→ **ASSIGNED TASK**
Transcribe word for word the section of the records below that opens with the line containing "Task: Click the firebase login command text" and closes with the line containing "The image size is (485, 303)."; drop every picture.

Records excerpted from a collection
• • • •

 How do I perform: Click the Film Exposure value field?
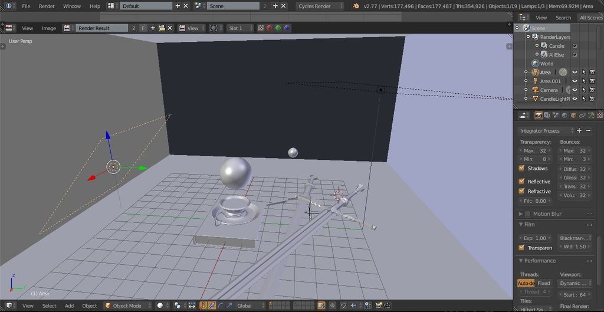coord(536,238)
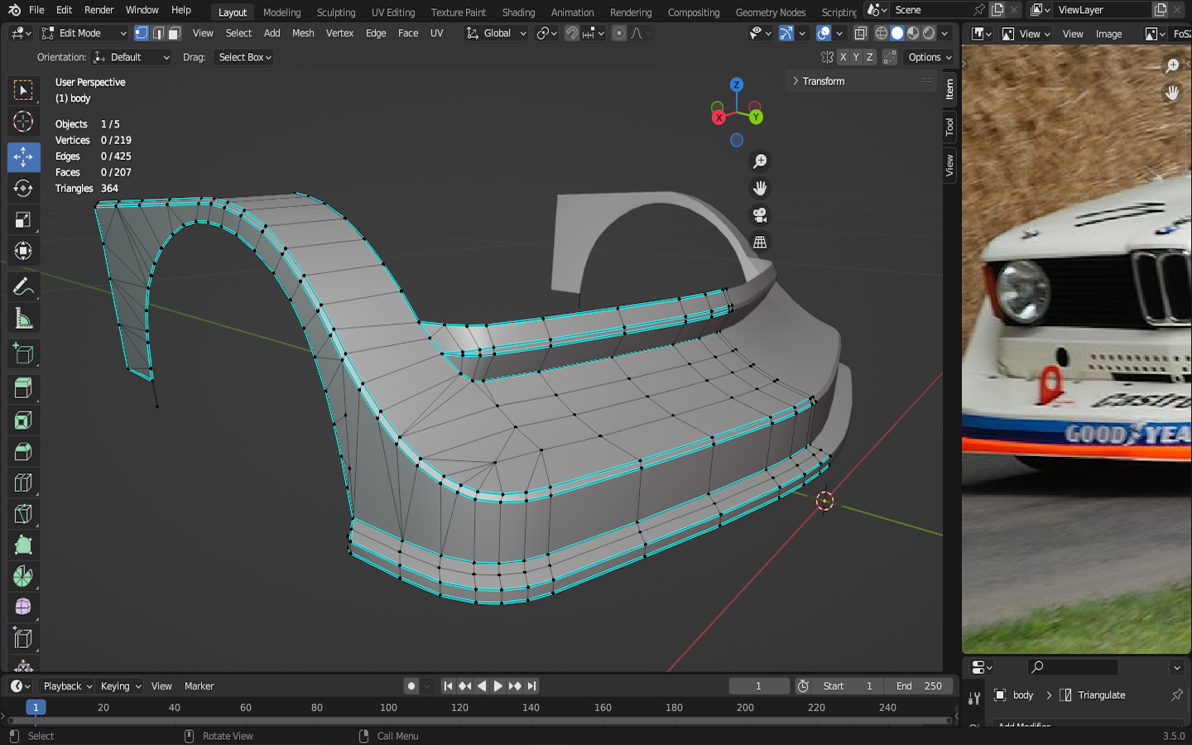Switch to orthographic/perspective grid view
Image resolution: width=1192 pixels, height=745 pixels.
click(x=759, y=243)
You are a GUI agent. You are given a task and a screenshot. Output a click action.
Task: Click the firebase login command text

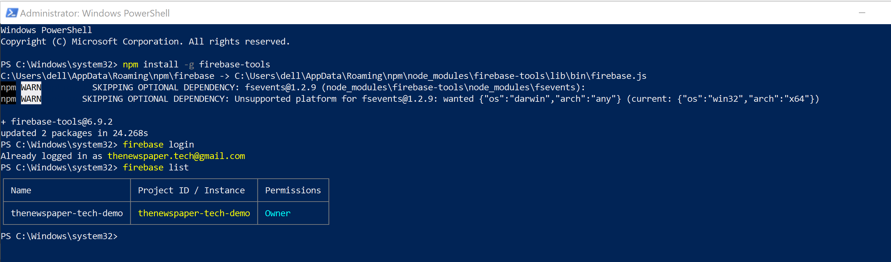(x=158, y=145)
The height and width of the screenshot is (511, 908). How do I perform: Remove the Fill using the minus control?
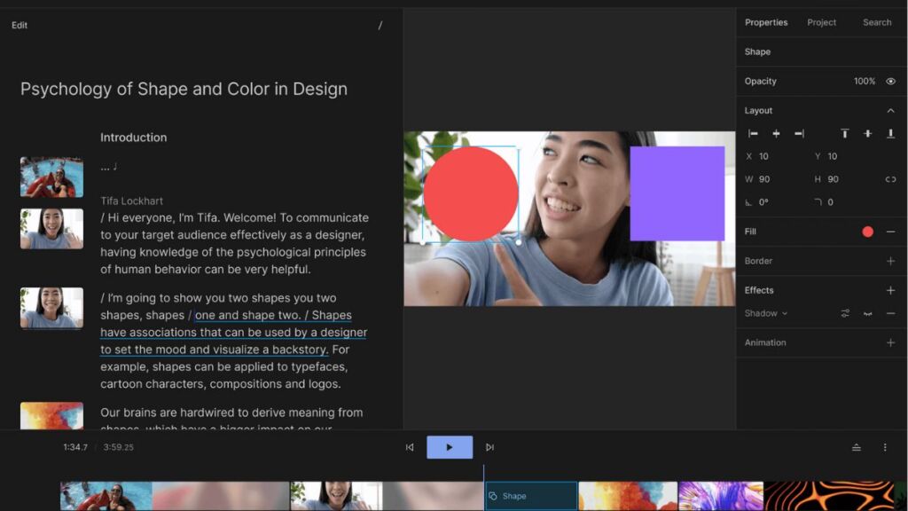tap(890, 232)
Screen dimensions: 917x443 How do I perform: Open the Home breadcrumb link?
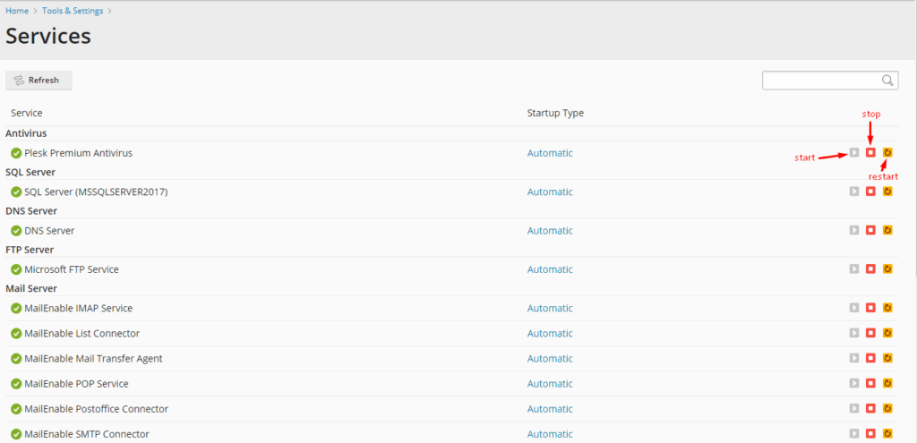point(17,11)
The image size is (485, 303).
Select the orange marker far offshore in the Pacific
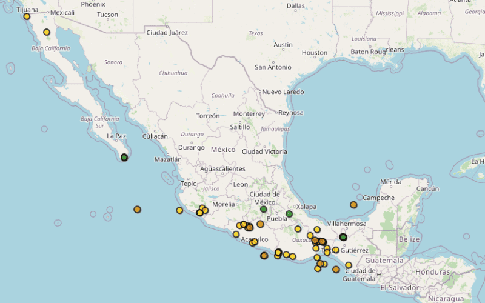138,210
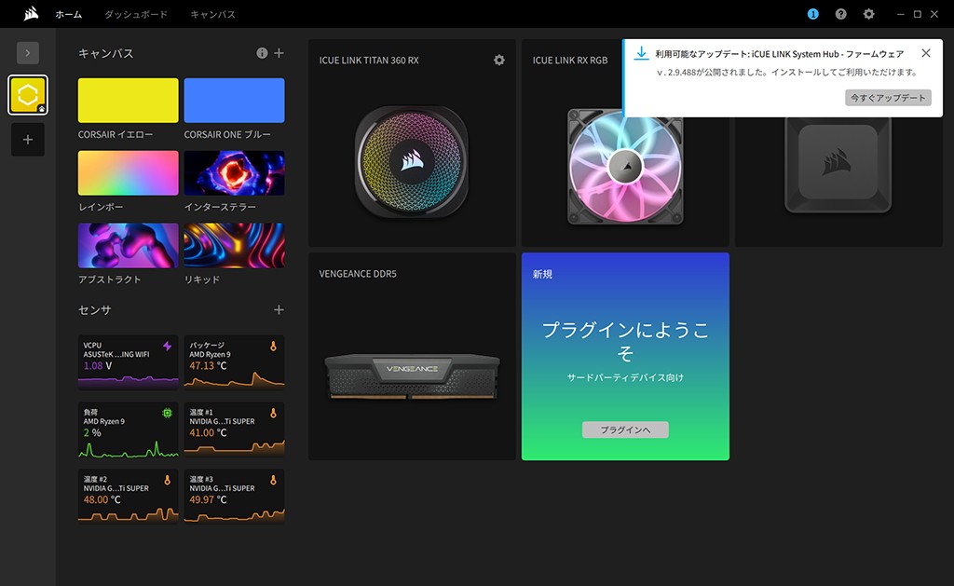
Task: Click the CORSAIR sails logo icon
Action: [32, 14]
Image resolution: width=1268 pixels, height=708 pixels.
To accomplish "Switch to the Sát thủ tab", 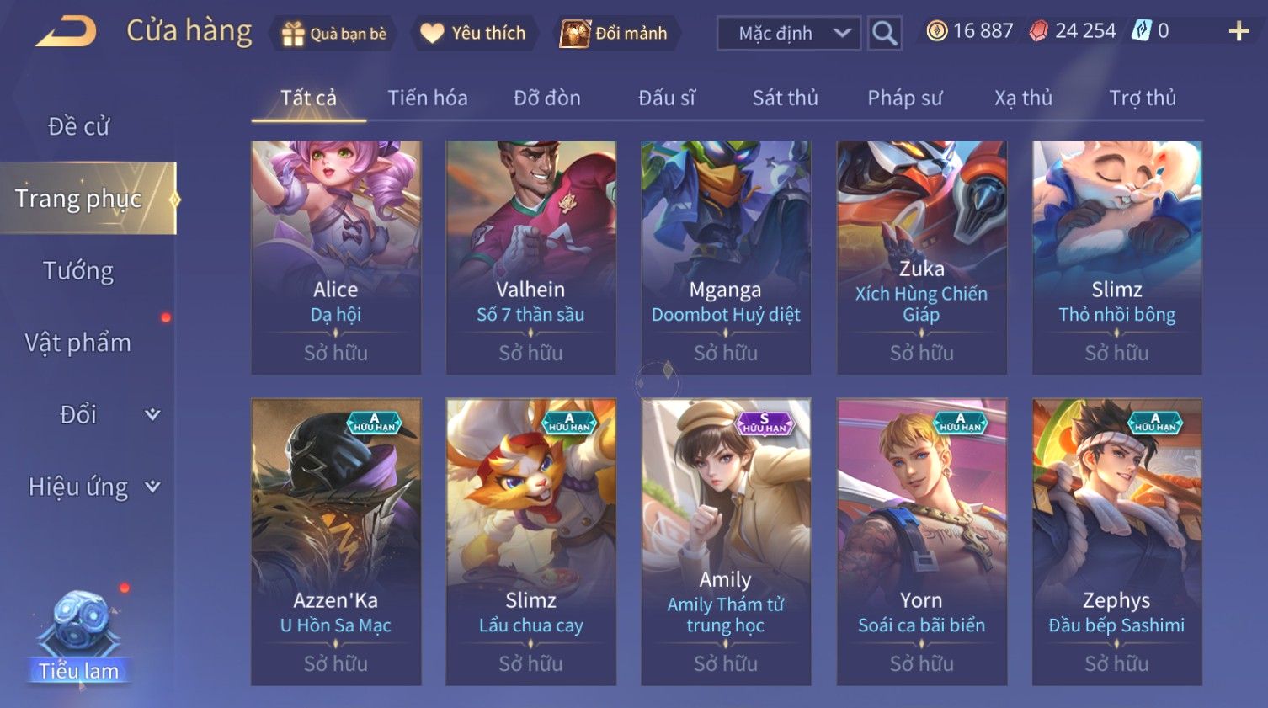I will [785, 98].
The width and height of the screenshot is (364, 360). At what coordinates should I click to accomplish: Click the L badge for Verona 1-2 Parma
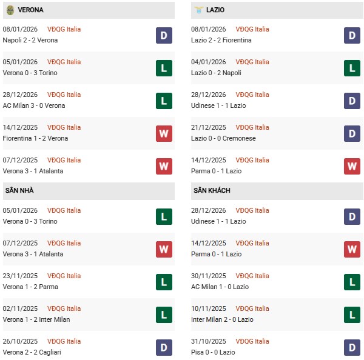tap(164, 282)
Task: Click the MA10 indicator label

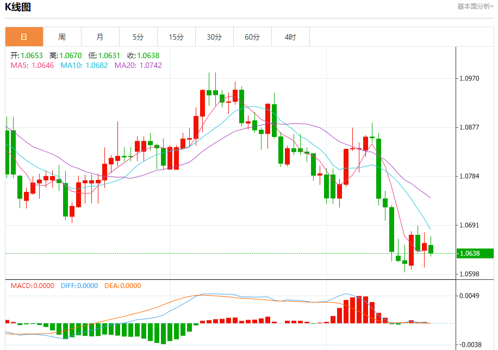Action: click(84, 65)
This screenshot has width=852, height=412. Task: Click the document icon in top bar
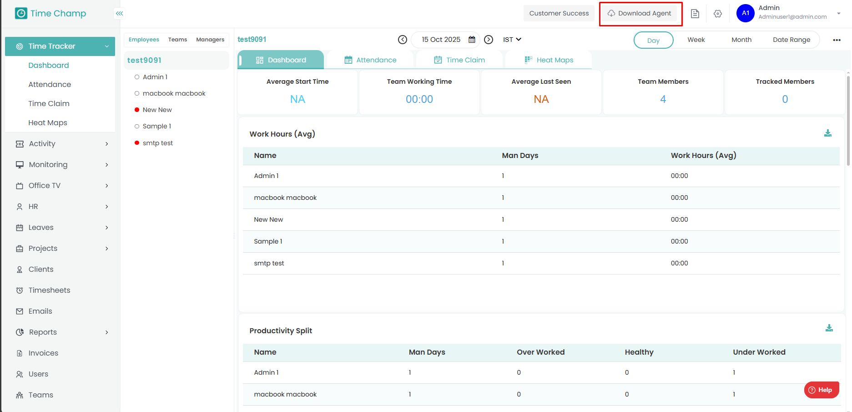click(x=695, y=14)
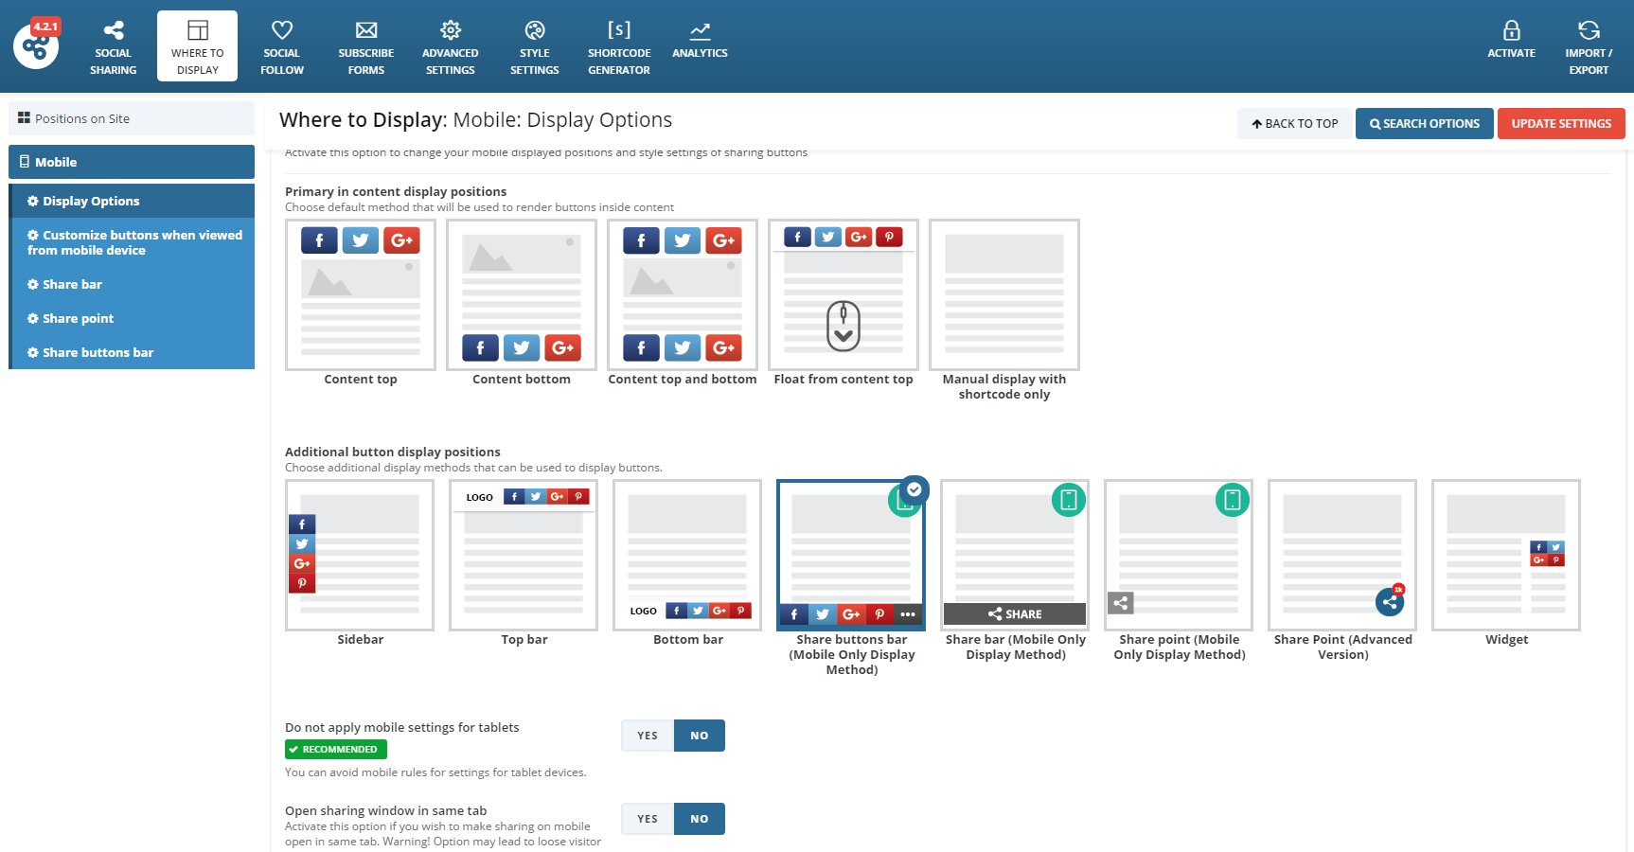1634x852 pixels.
Task: Open Style Settings palette
Action: pos(535,47)
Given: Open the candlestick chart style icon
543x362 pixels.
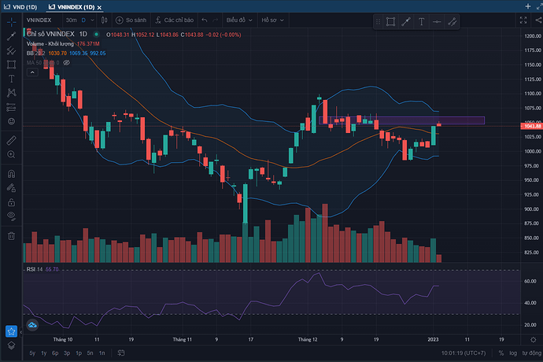Looking at the screenshot, I should (102, 19).

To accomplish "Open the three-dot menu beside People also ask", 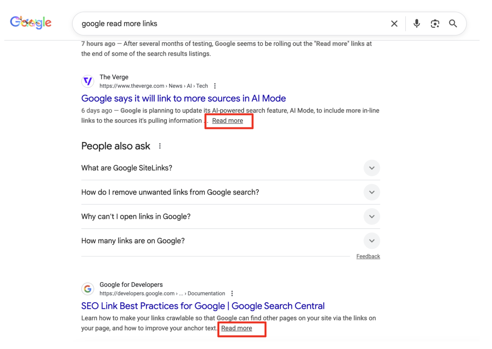I will (x=159, y=146).
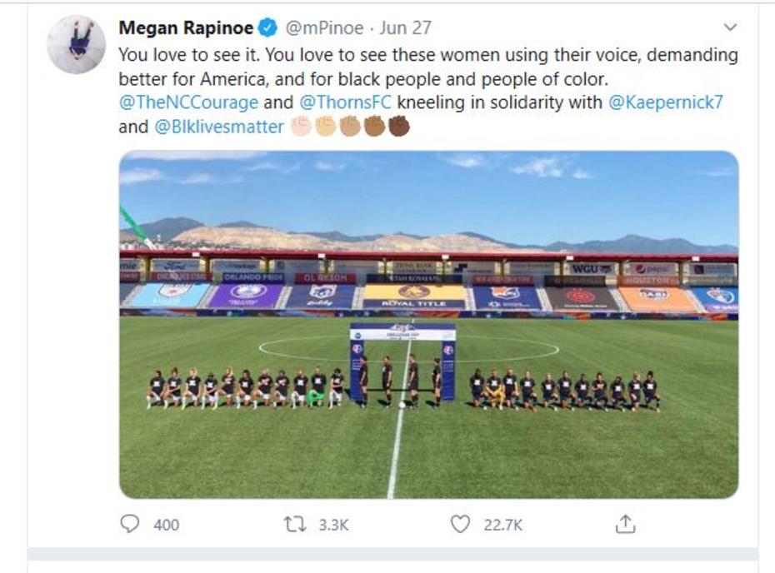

• • • •

→ **RESPONSE FOR THIS EXERCISE**
Task: Click the firebase login command text

(x=158, y=145)
The height and width of the screenshot is (511, 908). How do I perform: Remove the Fill using the minus control?
tap(890, 232)
Screen dimensions: 917x443 How do I perform: Open the Home breadcrumb link?
point(17,11)
The image size is (485, 303).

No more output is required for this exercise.